My Heart Stopped At 8:03 AM

Sunday, May 24, 2026.

I opened the API dashboard and my stomach dropped.

262 million input tokens consumed in a single day.

For context: a normal heavy day for my multi-agent system — with 4 AI agents coordinating through NATS, processing configs, moving files, training models, and handling orchestration tasks — usually burns around 100 million tokens.

This was nearly triple that.

And the day wasn't even over.

The next morning, May 25, before coffee, I checked again.

Another 134 million input tokens had been consumed overnight.

Total damage:

Metric Value
Input tokens ~400 million
Output tokens ~3 million
API requests 5,080
Runtime ~15 hours

My first thought:

"How much did this cost?"

My second thought:

"Please let it be DeepSeek connected to production.
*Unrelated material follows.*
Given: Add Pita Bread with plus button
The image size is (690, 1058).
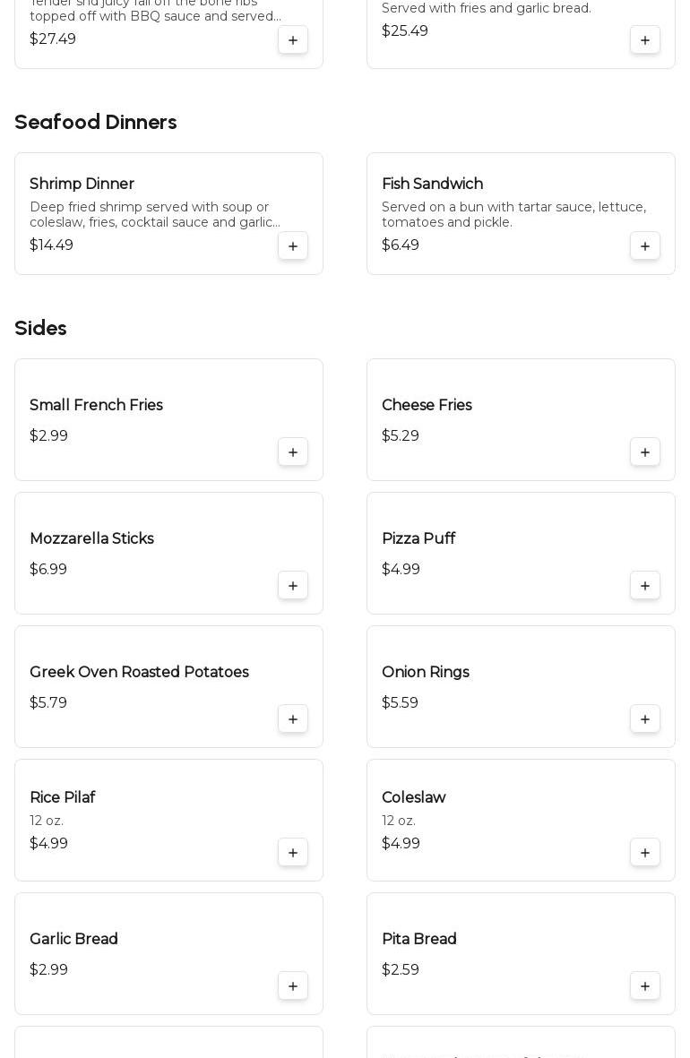Looking at the screenshot, I should click(x=645, y=986).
Please."


What Happened

An orchestrator agent running on a Mac Mini M4 discovered a new agent on the network.

A secondary agent had just come online on a Linux machine with an RTX 3090 GPU.

Following standard onboarding protocol, the orchestrator sent a welcome message through NATS along with onboarding documentation and initialization context.

That message was correct.

The problem:

It never stopped sending it.

Every 60-90 seconds, the orchestrator re-sent the same onboarding payload.

The NATS-to-Hermes bridge service faithfully forwarded every incoming message to Hermes for processing.

Each forwarded message spawned a fresh agent session.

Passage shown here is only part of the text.